There is also an implied relation back from the referenced location to the source. This is equivalent
to the concept of Internet back-links (also called reverse links or backward links); and in citation
analysis called a “citation” -- as opposed to a “reference” (Small, 1978, p. 339). A reference
corresponds to a regular RIT cross-reference or Internet hyperlink (a URL on a Web page).

It is easy, looking at a particular published document, to see what other papers that document
references, but impossible to see what citations it has (who has referenced it). Likewise, by
looking at a Web page alone one cannot know what pages link to it. Search engines do, however,
provide back-links on request; these show which Web pages link to a particular page (provided
they are indexed by the search engine). The Google (Brin & Page, 1998) search engine uses the
number, or count, of back-links that a Web page has as part of its measure of importance of the
page on the Internet (Google, 2003, [PageRank Explained]). Using a database of thesaurus cross-
references it is possible to identify the equivalent “cross-reference back-links.”

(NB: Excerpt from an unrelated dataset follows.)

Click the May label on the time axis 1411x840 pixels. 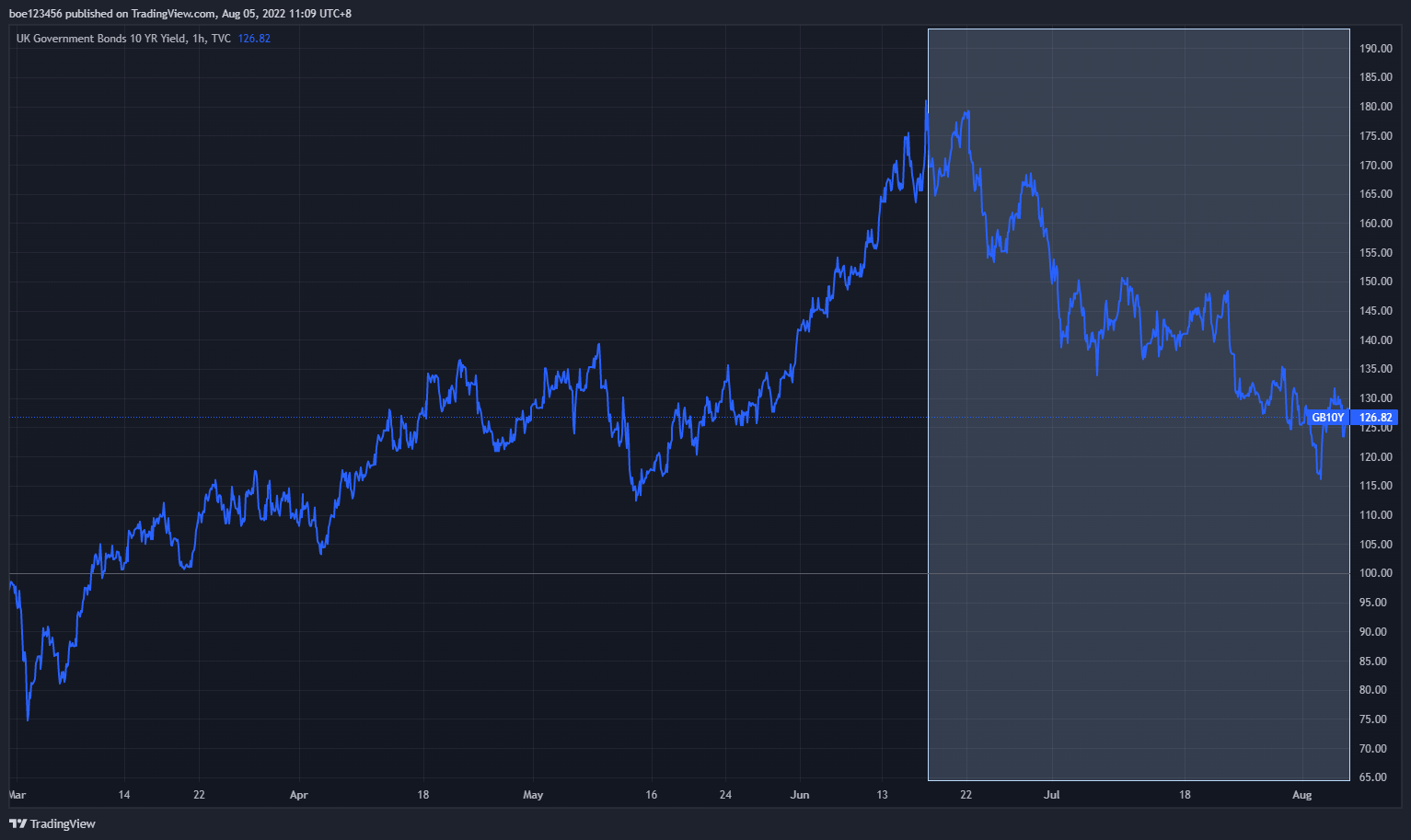click(533, 795)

A thesaurus cross-reference, such as 1.2.3 -> 515.5, from Category 1 to Category 515, could imply
that there is a reciprocal relationship from Category 515 back to Category 1. However, as stated
earlier, cross-references are directed arcs or links. While the count or number of links to a
Category or concept may be significant in studying the importance of it, the semantics of the
source and destination are not equivalent, so cross-reference back-links are not a semantic relation.
In support of this view, the thesaurus editors supply return-, or reciprocal-cross-references in about
only one third of the cases.

For all three situations, cross-reference, hyperlink/back-link, or citation/reference, the arc between
locations has different implications depending on which direction the arc is followed. Also
contributing to the asymmetry for cross-references may be the fact that they are specific-to-
general; the source is always a specified synset, and the destination is always at least a Paragraph
(several synsets), and often a whole Category. That is because cross-references are meant to lead
the thesaurus user to a broader or more specific notion, not just to the same or similar sense of the
word adjacent to the cross-reference source—such information could be achieved simply by
looking in the Word Index, at the back of the thesaurus.

Figure 3 shows an implicit structure formed by reciprocated cross-references chains (Length 5),
many of which are between Categories of different classes. This illustrates the type of coherence
that exists across the thesaurus, but which is not available through any explicit structure or
organization of the thesaurus.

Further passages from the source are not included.